Overseas property news - Saudi arabia to conduct safety review into hajj tragedy

Saudi arabia to conduct safety review into hajj tragedy

The Hajj in 2009 Photo: Al Jazeera English

Saudi Arabia is conducting an urgent safety review into the causes of the fatal crush during the Hajj.

More than 700 people were killed in a crush outside Mecca during the annual pilgrimage, with at least another 850 people injured. The tragic event occurred as groups preparing for one of the final stages of the ritual collided at the intersection of two streets near to Jamarat Bridge in Mina. The valley, which is around 3 miles from Mecca, is where pilgrims go to symbolically throw stones at pillars in a place where Satan is believed to have tempted Abraham.

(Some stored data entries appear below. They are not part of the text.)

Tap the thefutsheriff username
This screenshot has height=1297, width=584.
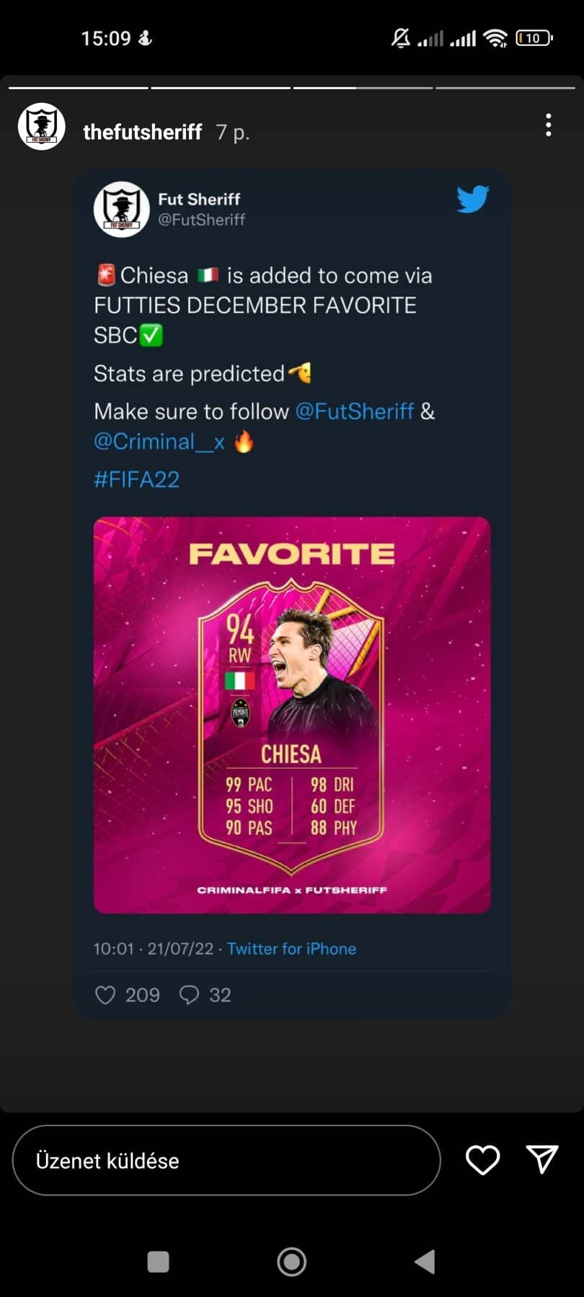coord(143,132)
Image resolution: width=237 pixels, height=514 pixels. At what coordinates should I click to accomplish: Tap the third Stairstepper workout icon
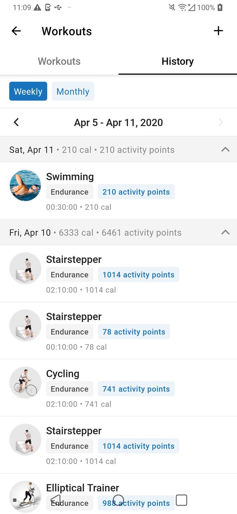25,439
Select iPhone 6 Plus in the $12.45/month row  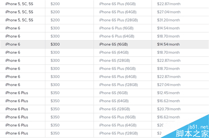(x=17, y=93)
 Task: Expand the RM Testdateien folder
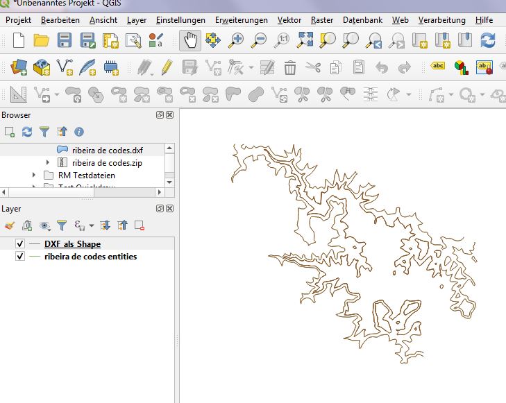point(34,175)
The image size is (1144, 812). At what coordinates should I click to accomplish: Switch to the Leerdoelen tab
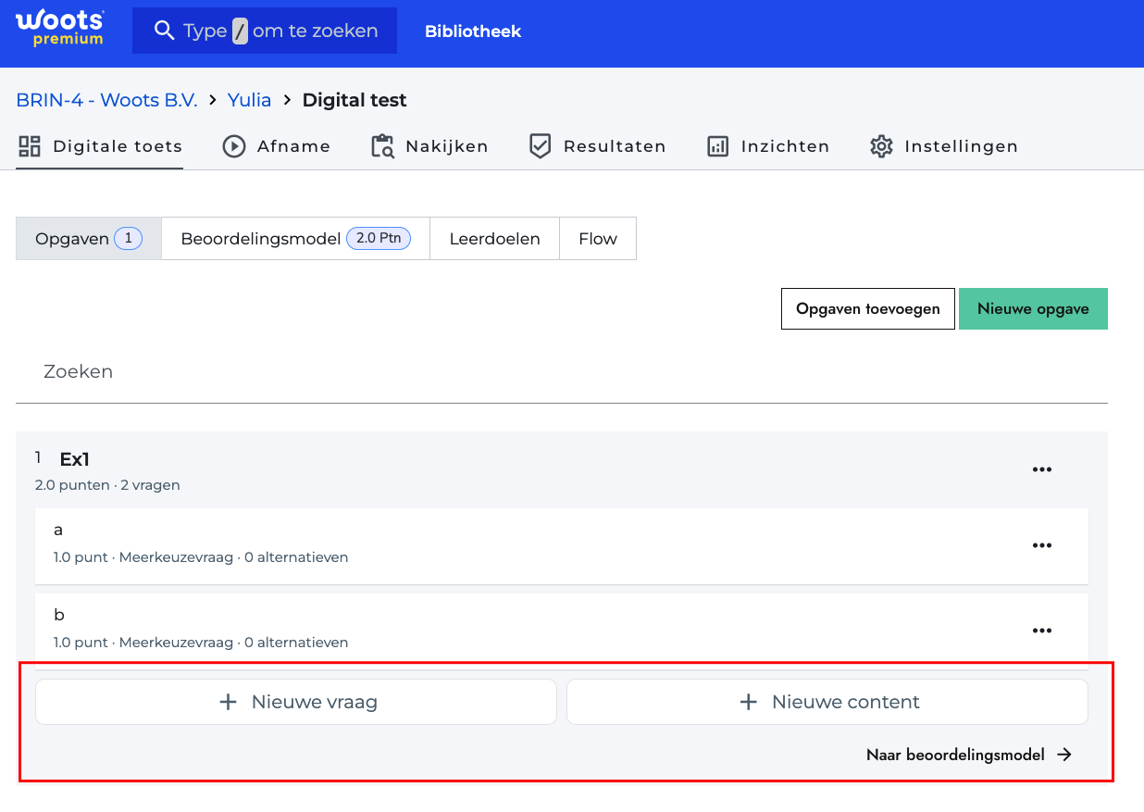494,239
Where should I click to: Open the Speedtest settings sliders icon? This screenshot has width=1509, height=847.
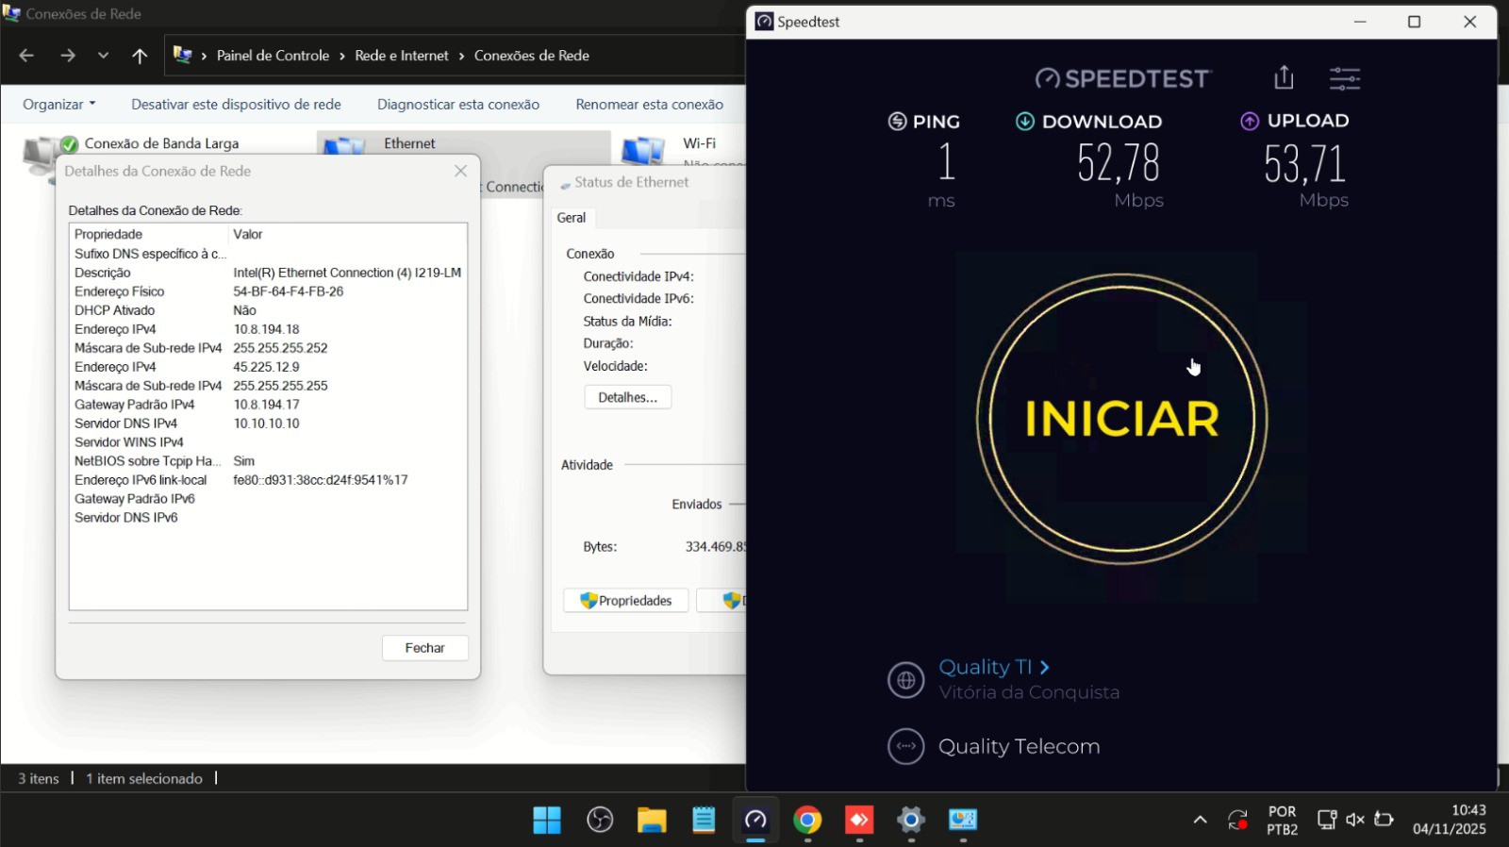pyautogui.click(x=1344, y=78)
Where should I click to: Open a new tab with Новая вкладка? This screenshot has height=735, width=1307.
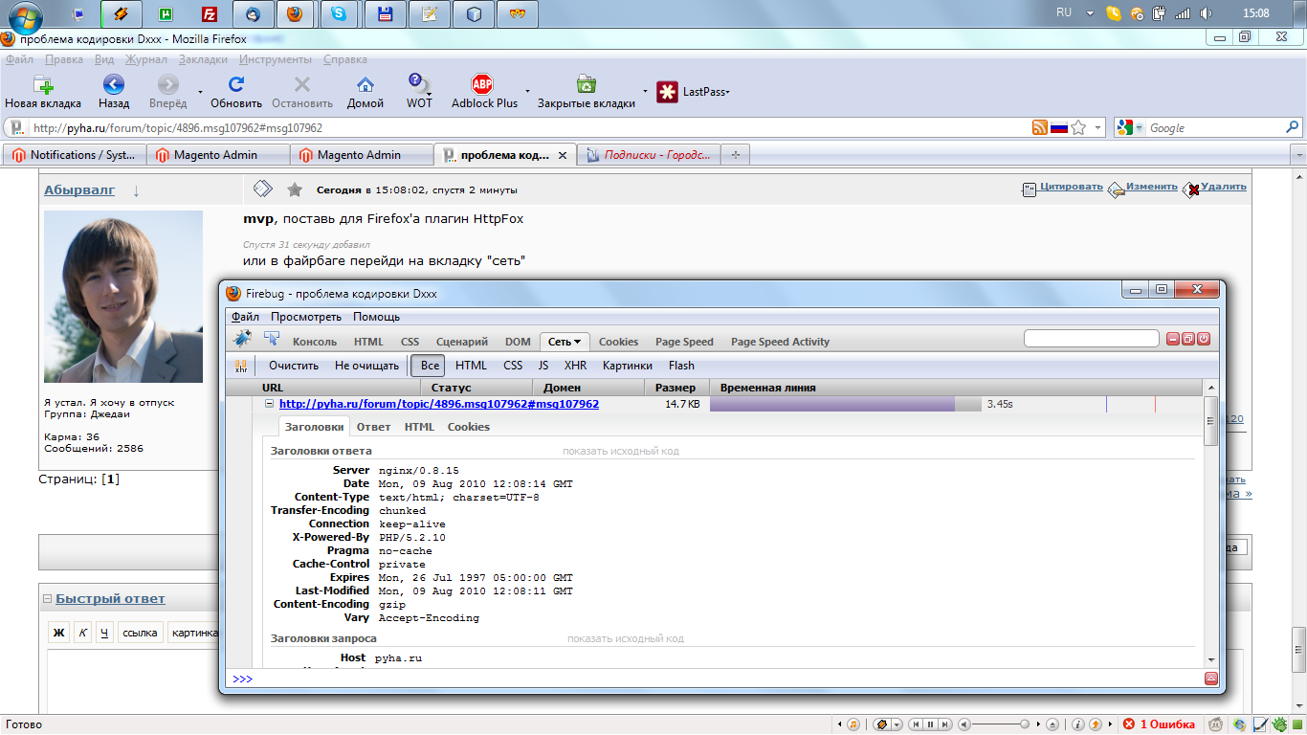43,84
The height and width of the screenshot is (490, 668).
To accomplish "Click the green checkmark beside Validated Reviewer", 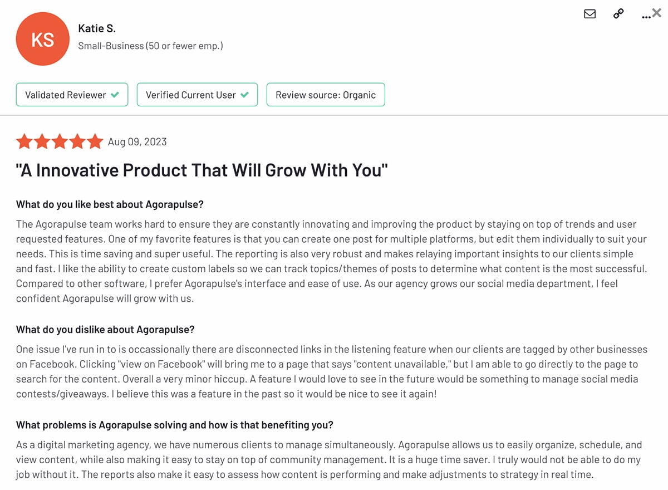I will 115,95.
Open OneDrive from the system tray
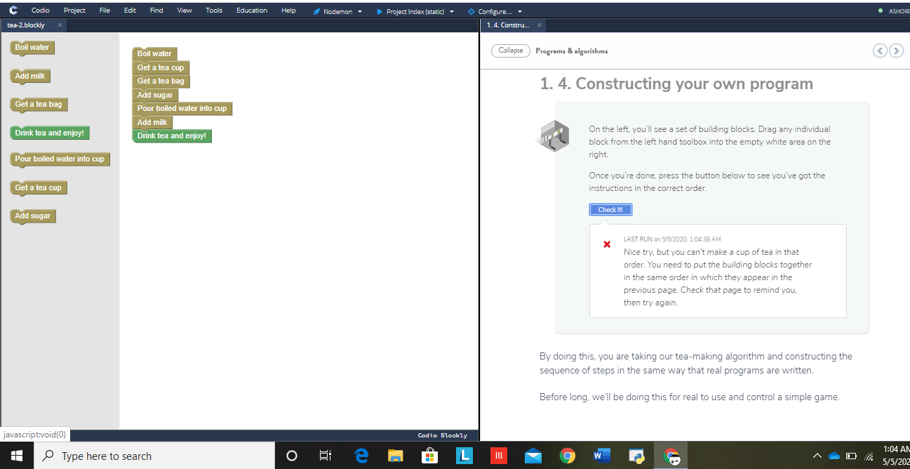This screenshot has width=910, height=469. [834, 455]
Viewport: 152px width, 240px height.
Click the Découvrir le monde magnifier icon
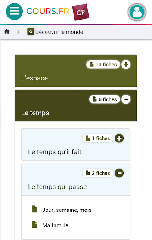pos(31,32)
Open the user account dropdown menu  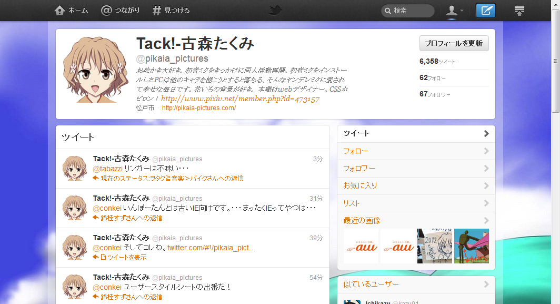[455, 11]
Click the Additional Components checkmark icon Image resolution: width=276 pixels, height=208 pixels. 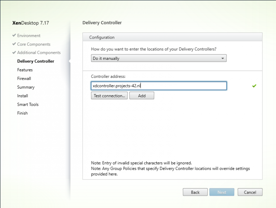coord(14,53)
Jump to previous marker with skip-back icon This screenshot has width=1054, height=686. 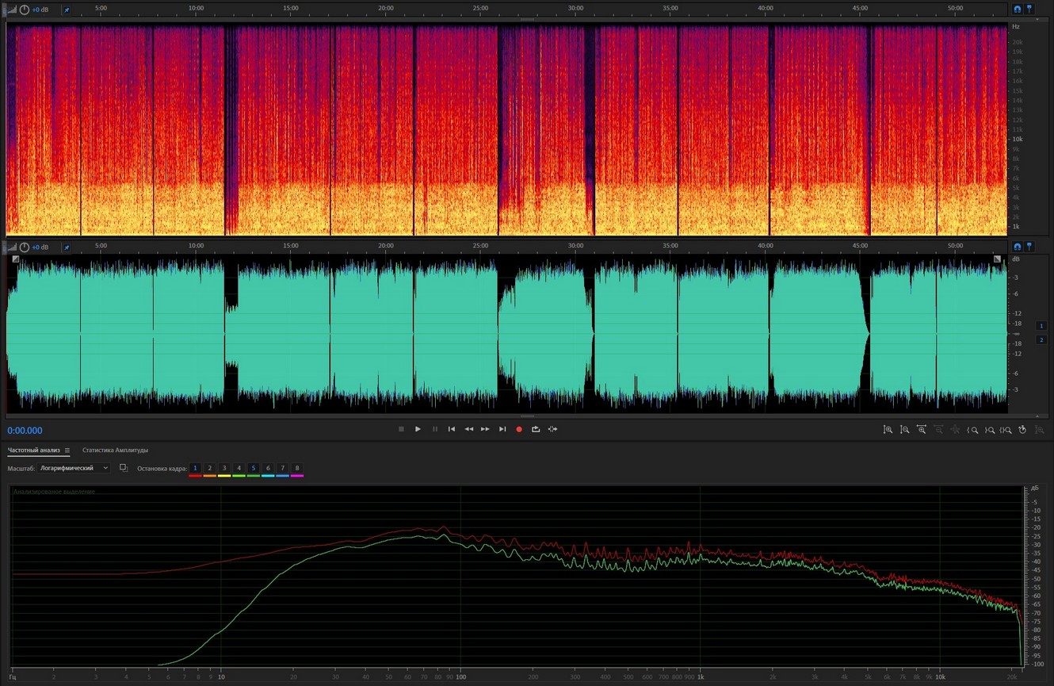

The ensuing disaster was the worst tragedy to occur during the pilgrimage in a quarter of century, prompting officials to order an urgent inquiry into the causes of the incident and how it might be prevented in future.

Abdullah Lotfy, 44, from Egypt, told The Associated Press that the people were "climbing over one another just to breathe".

"It was a like a wave. You go forward and suddenly you go back."

"I saw the pilgrims were falling down and getting crushed and heard women and elderly people were screaming, asking for help," one survivor told The Guardian. "I tried very hard to get out, I lost all my clothes, they were torn off but I didn’t care and I managed to get out.

"Then I tried to get in one of the tented camps but I was blocked by the security forces who kept preventing anyone from entering, and that doubled the crisis."

More than 2 million people travel to the holy city every year.

Saudi Arabia's King Salman said in a statement: "We have instructed concerned authorities to review the operations plan and to raise the level of organisation and management to ensure that the guests of God perform their rituals in comfort and ease."